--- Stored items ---
--------------------

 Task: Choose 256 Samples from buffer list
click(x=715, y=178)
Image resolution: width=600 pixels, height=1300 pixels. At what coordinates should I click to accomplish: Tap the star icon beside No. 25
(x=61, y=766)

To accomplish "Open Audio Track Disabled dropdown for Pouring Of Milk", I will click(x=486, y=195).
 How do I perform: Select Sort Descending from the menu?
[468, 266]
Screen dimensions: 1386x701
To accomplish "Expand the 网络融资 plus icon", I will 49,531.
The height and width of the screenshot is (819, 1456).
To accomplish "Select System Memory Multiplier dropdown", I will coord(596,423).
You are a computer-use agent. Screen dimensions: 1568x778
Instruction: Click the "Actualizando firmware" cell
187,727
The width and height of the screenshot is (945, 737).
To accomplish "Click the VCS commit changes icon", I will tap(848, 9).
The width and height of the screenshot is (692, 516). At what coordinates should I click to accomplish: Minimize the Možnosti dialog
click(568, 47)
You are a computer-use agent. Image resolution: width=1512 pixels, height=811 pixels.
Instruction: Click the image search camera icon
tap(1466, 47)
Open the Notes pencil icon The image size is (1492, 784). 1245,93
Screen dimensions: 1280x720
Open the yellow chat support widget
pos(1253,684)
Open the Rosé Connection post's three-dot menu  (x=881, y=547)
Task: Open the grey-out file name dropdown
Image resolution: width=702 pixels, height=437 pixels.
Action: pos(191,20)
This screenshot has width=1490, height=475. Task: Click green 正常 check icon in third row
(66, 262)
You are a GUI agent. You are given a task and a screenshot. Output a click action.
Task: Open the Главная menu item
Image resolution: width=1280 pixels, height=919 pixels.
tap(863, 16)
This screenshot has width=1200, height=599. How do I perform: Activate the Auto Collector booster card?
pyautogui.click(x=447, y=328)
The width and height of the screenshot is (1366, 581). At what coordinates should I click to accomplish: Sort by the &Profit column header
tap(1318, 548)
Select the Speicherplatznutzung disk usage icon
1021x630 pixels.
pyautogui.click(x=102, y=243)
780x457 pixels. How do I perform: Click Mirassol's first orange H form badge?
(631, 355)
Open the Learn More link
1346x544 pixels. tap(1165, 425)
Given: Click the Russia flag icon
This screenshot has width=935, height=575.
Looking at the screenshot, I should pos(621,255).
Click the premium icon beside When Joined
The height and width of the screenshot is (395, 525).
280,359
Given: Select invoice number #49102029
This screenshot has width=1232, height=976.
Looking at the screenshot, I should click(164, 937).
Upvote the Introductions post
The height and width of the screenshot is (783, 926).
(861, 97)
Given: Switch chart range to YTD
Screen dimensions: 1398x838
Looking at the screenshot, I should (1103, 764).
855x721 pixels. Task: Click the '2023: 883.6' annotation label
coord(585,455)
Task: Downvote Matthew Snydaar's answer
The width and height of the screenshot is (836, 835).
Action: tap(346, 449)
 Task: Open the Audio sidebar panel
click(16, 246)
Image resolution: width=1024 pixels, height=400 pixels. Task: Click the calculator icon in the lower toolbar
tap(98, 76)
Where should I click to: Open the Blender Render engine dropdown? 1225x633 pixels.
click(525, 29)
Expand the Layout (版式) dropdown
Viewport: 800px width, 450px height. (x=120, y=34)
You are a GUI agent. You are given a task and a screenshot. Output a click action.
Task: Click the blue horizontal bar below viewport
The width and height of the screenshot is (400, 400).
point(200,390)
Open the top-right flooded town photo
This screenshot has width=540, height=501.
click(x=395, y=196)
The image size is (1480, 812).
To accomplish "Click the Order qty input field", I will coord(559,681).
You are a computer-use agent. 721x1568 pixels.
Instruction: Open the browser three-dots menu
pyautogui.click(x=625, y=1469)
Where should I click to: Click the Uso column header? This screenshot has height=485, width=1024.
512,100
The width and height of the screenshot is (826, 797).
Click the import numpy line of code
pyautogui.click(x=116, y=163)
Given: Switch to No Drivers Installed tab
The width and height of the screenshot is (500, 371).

--------------------

--- The problem ---
Write out the records in full, exactly as they appear above.

--- Output for this task ---
 Task: Choose 256 Samples from buffer list
click(x=715, y=178)
Image resolution: width=600 pixels, height=1300 pixels. At what coordinates should I click to accomplish: Tap the star icon beside No. 25
(x=61, y=766)

To accomplish "Open Audio Track Disabled dropdown for Pouring Of Milk", I will click(x=486, y=195).
 How do I perform: Select Sort Descending from the menu?
[468, 266]
Screen dimensions: 1386x701
To accomplish "Expand the 网络融资 plus icon", I will 49,531.
The height and width of the screenshot is (819, 1456).
To accomplish "Select System Memory Multiplier dropdown", I will coord(596,423).
You are a computer-use agent. Screen dimensions: 1568x778
Instruction: Click the "Actualizando firmware" cell
187,727
The width and height of the screenshot is (945, 737).
To accomplish "Click the VCS commit changes icon", I will tap(848, 9).
The width and height of the screenshot is (692, 516). At what coordinates should I click to accomplish: Minimize the Možnosti dialog
click(568, 47)
You are a computer-use agent. Image resolution: width=1512 pixels, height=811 pixels.
Instruction: Click the image search camera icon
tap(1466, 47)
Open the Notes pencil icon The image size is (1492, 784). 1245,93
Screen dimensions: 1280x720
Open the yellow chat support widget
pos(1253,684)
Open the Rosé Connection post's three-dot menu  (x=881, y=547)
Task: Open the grey-out file name dropdown
Image resolution: width=702 pixels, height=437 pixels.
Action: pos(191,20)
This screenshot has width=1490, height=475. Task: Click green 正常 check icon in third row
(66, 262)
You are a GUI agent. You are given a task and a screenshot. Output a click action.
Task: Open the Главная menu item
Image resolution: width=1280 pixels, height=919 pixels.
tap(863, 16)
This screenshot has width=1200, height=599. How do I perform: Activate the Auto Collector booster card?
pyautogui.click(x=447, y=328)
The width and height of the screenshot is (1366, 581). At what coordinates should I click to accomplish: Sort by the &Profit column header
tap(1318, 548)
Select the Speicherplatznutzung disk usage icon
1021x630 pixels.
pyautogui.click(x=102, y=243)
780x457 pixels. How do I perform: Click Mirassol's first orange H form badge?
(631, 355)
Open the Learn More link
1346x544 pixels. tap(1165, 425)
Given: Click the Russia flag icon
This screenshot has width=935, height=575.
Looking at the screenshot, I should pos(621,255).
Click the premium icon beside When Joined
The height and width of the screenshot is (395, 525).
280,359
Given: Select invoice number #49102029
This screenshot has width=1232, height=976.
Looking at the screenshot, I should click(164, 937).
Upvote the Introductions post
The height and width of the screenshot is (783, 926).
(861, 97)
Given: Switch chart range to YTD
Screen dimensions: 1398x838
Looking at the screenshot, I should (1103, 764).
855x721 pixels. Task: Click the '2023: 883.6' annotation label
coord(585,455)
Task: Downvote Matthew Snydaar's answer
The width and height of the screenshot is (836, 835).
Action: tap(346, 449)
 Task: Open the Audio sidebar panel
click(16, 246)
Image resolution: width=1024 pixels, height=400 pixels. Task: Click the calculator icon in the lower toolbar
tap(98, 76)
Where should I click to: Open the Blender Render engine dropdown? 1225x633 pixels.
click(525, 29)
Expand the Layout (版式) dropdown
Viewport: 800px width, 450px height. (x=120, y=34)
You are a GUI agent. You are given a task and a screenshot. Output a click action.
Task: Click the blue horizontal bar below viewport
The width and height of the screenshot is (400, 400).
point(200,390)
Open the top-right flooded town photo
This screenshot has width=540, height=501.
click(x=395, y=196)
The image size is (1480, 812).
To accomplish "Click the Order qty input field", I will coord(559,681).
You are a computer-use agent. 721x1568 pixels.
Instruction: Open the browser three-dots menu
pyautogui.click(x=625, y=1469)
Where should I click to: Click the Uso column header? This screenshot has height=485, width=1024.
512,100
The width and height of the screenshot is (826, 797).
Click the import numpy line of code
pyautogui.click(x=116, y=163)
Given: Switch to No Drivers Installed tab
The width and height of the screenshot is (500, 371).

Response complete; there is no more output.